House to Consider Abolishing CFPB, CDFI Program
Votes will focus on amendments to FY24 Financial Services spending bill.
The House will consider proposals to eliminate the CFPB and the CDFI program when it considers the FY24 Financial Services Appropriations bill—most likely later this week.
The House Rules Committee on Tuesday approved, 9–3, a rule governing floor debate for consideration of H.R. 4664, the annual appropriations bill that funds financial services programs. In approving the rule, the committee decided which of the 288 amendments submitted will be considered on the floor.
The panel set aside ten minutes for debate on an amendment proposed by Rep. Glenn Grothman, R-Wis., that would eliminate the CDFI program. The appropriations bill already would cut $45 million from the FY23 funding level of $324 million.
The House also will spend ten minutes debating a proposal by Rep. Scott Perry, R-Pa., that would eliminate all funding for the CFPB. Even without that amendment, the House bill would transform the agency from one run by a single director to one run by a five-member commission, as well as subject the agency to the annual appropriation process.

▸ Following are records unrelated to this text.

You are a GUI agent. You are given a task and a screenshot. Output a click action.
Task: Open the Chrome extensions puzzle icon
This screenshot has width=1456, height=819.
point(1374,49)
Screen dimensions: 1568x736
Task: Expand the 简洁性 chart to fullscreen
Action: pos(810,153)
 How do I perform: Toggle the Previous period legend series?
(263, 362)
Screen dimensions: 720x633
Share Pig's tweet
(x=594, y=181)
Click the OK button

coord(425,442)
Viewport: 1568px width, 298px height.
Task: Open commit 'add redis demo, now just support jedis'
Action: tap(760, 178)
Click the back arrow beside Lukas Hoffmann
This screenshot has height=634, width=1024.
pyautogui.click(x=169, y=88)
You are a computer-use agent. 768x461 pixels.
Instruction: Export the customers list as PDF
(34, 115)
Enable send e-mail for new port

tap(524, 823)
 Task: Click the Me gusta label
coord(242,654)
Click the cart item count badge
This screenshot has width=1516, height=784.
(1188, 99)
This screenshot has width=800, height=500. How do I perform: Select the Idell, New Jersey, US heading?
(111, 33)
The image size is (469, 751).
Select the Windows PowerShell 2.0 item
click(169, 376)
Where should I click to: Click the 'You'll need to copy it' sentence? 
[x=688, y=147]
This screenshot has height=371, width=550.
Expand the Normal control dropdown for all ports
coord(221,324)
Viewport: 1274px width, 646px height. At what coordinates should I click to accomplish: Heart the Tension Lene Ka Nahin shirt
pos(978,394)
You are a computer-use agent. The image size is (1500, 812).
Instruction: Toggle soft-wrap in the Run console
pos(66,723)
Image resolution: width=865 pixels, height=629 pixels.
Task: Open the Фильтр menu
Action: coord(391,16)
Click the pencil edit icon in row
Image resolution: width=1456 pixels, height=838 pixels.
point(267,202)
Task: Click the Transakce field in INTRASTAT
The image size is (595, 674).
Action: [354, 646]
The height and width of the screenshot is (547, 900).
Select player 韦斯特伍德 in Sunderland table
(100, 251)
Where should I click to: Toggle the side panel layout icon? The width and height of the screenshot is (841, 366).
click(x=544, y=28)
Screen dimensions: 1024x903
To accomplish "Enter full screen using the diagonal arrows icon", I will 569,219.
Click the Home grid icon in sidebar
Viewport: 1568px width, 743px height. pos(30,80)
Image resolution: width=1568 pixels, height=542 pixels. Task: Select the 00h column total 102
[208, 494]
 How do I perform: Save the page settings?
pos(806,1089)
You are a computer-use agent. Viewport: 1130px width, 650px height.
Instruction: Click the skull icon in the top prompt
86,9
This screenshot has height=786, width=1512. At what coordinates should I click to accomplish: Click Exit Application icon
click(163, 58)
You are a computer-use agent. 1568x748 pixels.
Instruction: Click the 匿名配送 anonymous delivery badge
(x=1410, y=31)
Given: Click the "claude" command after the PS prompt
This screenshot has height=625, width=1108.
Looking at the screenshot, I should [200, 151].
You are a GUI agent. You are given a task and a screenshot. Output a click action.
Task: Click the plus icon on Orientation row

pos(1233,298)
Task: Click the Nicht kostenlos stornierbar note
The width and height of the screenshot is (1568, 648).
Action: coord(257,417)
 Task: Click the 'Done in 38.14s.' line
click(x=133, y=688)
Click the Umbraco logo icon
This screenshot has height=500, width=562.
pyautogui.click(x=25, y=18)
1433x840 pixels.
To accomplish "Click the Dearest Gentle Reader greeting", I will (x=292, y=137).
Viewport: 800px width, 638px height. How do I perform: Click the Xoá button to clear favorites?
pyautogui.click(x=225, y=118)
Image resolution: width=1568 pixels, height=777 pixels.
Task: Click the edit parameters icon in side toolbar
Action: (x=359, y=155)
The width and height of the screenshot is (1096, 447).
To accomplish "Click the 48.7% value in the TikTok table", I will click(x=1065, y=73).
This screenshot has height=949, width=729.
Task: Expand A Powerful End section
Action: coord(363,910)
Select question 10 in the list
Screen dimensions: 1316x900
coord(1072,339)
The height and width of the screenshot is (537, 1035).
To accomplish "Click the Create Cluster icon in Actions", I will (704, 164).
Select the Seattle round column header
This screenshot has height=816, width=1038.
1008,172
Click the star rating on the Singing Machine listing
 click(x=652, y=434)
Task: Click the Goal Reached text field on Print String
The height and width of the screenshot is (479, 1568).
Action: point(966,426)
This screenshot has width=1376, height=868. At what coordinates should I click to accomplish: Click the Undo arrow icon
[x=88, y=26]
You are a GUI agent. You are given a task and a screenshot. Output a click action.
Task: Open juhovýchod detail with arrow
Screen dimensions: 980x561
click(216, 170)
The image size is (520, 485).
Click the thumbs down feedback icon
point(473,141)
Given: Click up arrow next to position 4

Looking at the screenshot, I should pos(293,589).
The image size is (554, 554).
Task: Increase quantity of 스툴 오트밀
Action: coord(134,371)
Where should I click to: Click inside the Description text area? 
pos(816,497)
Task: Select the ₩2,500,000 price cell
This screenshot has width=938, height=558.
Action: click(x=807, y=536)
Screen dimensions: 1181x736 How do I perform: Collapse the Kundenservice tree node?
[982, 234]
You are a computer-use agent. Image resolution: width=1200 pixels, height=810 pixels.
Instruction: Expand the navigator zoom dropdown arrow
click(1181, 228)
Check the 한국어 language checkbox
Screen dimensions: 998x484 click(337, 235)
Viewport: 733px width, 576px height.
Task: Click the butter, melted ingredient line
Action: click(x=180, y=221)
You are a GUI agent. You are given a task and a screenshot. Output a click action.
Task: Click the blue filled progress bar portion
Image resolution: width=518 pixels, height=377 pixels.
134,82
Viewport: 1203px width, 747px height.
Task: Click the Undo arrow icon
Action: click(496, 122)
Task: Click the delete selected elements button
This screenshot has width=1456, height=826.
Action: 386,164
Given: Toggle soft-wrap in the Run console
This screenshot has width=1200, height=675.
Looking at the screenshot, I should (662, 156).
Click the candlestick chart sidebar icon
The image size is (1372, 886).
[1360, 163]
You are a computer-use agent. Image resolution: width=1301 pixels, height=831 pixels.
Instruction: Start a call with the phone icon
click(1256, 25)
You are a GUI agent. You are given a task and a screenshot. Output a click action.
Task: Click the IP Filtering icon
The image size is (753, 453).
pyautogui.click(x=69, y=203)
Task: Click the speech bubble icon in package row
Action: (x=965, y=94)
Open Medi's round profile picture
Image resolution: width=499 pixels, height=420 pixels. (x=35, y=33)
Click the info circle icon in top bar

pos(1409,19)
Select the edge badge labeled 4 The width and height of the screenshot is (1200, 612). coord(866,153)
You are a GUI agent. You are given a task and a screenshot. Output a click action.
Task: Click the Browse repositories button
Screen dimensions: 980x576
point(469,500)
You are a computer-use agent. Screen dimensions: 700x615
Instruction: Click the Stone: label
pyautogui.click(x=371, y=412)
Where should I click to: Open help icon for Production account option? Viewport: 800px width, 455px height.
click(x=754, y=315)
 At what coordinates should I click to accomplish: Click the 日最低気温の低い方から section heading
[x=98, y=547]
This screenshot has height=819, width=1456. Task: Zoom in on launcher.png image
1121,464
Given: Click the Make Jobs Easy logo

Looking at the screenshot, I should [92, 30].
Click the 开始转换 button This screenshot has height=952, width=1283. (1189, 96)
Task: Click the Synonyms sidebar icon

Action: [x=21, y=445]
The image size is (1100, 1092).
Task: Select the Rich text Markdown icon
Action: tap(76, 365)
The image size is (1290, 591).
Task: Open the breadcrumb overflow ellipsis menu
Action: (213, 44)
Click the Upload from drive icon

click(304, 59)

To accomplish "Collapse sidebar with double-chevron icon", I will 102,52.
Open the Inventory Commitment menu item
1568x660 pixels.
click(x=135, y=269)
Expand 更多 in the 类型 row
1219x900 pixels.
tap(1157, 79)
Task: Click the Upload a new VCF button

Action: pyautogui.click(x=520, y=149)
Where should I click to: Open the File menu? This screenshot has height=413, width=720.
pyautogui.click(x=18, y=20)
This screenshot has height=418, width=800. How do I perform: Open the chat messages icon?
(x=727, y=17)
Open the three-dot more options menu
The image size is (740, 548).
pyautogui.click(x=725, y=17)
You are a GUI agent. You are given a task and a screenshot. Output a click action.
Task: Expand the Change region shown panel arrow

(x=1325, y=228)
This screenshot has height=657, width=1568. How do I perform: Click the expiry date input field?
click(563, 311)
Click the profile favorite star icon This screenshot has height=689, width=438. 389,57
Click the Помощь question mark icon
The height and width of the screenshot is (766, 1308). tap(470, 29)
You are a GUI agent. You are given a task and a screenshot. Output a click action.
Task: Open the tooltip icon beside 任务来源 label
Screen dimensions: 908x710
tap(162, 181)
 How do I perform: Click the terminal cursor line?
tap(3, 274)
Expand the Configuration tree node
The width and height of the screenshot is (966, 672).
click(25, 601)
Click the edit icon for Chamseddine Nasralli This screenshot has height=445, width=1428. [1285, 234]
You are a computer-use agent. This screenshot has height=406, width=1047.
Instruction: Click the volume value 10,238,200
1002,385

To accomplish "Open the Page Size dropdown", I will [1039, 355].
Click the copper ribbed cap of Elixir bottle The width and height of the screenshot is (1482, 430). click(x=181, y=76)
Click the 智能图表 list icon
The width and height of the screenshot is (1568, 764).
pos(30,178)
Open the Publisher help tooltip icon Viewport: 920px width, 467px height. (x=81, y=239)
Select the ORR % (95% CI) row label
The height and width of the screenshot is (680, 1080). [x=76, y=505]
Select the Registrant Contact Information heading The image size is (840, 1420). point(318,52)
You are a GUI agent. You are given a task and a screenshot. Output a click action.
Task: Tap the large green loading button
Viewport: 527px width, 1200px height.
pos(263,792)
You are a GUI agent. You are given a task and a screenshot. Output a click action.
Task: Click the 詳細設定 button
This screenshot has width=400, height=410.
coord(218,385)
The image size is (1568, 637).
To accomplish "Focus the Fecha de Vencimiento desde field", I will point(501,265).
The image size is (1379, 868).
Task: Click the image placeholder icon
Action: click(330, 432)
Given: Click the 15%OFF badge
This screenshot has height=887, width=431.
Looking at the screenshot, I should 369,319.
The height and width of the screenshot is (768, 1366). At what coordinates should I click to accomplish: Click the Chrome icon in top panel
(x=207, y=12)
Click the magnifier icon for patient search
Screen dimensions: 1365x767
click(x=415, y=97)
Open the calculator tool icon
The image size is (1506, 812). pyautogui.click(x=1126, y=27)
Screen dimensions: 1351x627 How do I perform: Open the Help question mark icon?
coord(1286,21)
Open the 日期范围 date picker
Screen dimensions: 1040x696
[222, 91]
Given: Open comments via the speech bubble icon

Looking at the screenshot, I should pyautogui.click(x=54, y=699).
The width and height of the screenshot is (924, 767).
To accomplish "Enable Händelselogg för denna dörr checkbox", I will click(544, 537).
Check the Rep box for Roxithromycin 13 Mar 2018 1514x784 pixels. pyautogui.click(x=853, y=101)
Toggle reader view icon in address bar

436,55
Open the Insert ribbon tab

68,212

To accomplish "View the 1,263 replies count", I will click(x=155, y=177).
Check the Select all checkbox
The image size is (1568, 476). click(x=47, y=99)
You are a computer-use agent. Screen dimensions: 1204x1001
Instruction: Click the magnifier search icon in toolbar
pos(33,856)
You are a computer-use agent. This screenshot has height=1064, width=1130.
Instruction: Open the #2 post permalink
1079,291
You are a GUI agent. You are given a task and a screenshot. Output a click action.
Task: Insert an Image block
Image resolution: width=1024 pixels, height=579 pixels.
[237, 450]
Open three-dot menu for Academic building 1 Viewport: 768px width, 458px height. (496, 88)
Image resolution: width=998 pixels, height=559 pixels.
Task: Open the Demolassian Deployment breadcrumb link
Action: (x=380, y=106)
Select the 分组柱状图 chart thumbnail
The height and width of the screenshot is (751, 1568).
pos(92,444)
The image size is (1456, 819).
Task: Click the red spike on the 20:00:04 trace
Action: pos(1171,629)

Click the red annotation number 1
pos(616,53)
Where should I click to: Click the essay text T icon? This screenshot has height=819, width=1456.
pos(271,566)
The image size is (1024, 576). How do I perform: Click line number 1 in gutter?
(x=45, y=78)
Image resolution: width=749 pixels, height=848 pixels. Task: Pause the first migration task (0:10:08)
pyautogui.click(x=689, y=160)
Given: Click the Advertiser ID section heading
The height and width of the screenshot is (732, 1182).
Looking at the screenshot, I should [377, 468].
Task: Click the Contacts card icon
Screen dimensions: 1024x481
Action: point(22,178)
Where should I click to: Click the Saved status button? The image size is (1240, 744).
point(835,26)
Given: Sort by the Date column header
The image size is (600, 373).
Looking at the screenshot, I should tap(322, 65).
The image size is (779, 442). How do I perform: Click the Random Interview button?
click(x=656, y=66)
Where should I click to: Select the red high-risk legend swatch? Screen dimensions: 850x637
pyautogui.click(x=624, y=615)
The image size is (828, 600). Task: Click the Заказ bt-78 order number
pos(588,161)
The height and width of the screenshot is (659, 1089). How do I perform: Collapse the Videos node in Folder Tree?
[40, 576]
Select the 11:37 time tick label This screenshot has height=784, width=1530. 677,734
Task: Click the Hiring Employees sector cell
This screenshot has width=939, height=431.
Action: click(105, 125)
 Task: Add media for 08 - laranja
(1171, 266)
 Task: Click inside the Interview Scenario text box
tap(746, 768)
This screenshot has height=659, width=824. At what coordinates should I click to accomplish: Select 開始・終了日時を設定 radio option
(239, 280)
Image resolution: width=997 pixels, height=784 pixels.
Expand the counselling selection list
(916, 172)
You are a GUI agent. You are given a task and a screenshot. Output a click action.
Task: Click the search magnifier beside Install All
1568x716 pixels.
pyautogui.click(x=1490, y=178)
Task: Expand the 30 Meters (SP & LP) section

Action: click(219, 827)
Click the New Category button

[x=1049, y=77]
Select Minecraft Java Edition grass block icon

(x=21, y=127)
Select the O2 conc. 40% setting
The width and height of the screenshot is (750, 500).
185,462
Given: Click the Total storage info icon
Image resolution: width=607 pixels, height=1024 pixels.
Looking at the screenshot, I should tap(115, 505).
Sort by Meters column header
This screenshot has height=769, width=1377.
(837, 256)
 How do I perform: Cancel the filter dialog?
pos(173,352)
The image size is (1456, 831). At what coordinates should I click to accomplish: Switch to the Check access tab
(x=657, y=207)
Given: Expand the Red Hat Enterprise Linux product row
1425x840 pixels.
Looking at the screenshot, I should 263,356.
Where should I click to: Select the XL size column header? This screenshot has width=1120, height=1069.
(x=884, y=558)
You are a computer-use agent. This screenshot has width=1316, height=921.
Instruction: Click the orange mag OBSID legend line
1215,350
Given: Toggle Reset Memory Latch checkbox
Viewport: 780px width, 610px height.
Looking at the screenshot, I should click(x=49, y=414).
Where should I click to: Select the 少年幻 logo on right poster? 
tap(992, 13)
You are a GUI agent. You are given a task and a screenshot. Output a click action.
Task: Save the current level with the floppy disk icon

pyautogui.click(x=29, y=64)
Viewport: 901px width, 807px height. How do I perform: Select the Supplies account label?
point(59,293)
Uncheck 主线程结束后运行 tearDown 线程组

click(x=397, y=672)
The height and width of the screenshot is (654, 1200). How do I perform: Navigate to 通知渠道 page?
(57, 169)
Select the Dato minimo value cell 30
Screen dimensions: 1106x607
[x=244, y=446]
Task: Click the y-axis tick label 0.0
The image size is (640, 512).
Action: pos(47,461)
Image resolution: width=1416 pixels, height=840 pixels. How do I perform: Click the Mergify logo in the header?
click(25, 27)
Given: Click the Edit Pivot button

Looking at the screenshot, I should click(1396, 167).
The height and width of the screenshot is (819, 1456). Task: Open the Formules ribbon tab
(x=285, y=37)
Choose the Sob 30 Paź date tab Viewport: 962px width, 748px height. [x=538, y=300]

House Financial Services Appropriations Subcommittee Chairman Rep. Steve Womack, R-Ark., outlined the philosophy behind H.R. 4664, telling the Rules Committee, “The pursuit of a job-killing, burdensome, and unnecessary regulatory agenda only serves to further bloat a federal bureaucracy that has become too big, too intrusive, and counter-intuitive to limited government.”
Even if the House approves those amendments to the appropriations measure, supporters of the programs in the Senate will have sufficient votes to exclude them from a Senate bill.
That would mean the issues would be addressed in a House-Senate conference.
The House bill does not, however, include controversial credit card interchange provisions that some Senators have been pushing.
Adding to the uncertainty, the Biden Administration has issued a Statement of Administration Policy saying that the president would veto the House bill if presented to him in its current form.
Addressing the CDFI cuts in the House bill, the administration said, “This reduction would decrease financial assistance and technical assistance awards to certified and emerging CDFIs, reducing economic opportunity in economically distressed communities, including rural and urban areas.”
And the administration made it clear that it opposes plans to convert the CFPB into a commission and fund it through the annual appropriations process, stating, “The Dodd-Frank Act established the CFPB as an independent agency and provided for permanent funding.”
What Comes Next?
Congress has not enacted any of the FY24 appropriations bills. It currently is operating under a Continuing Resolution (CR) that is funding much of the government through Nov. 17. If Congress does not pass additional legislation, many federal agencies would be forced to temporarily close.
The NCUA and CFPB are not subject to the annual appropriation process, so neither agency would shut its doors.
However, the National Flood Insurance Program is temporarily reauthorized in the CR and if additional authorization is not enacted, program administrators would not be able to write new flood insurance policies.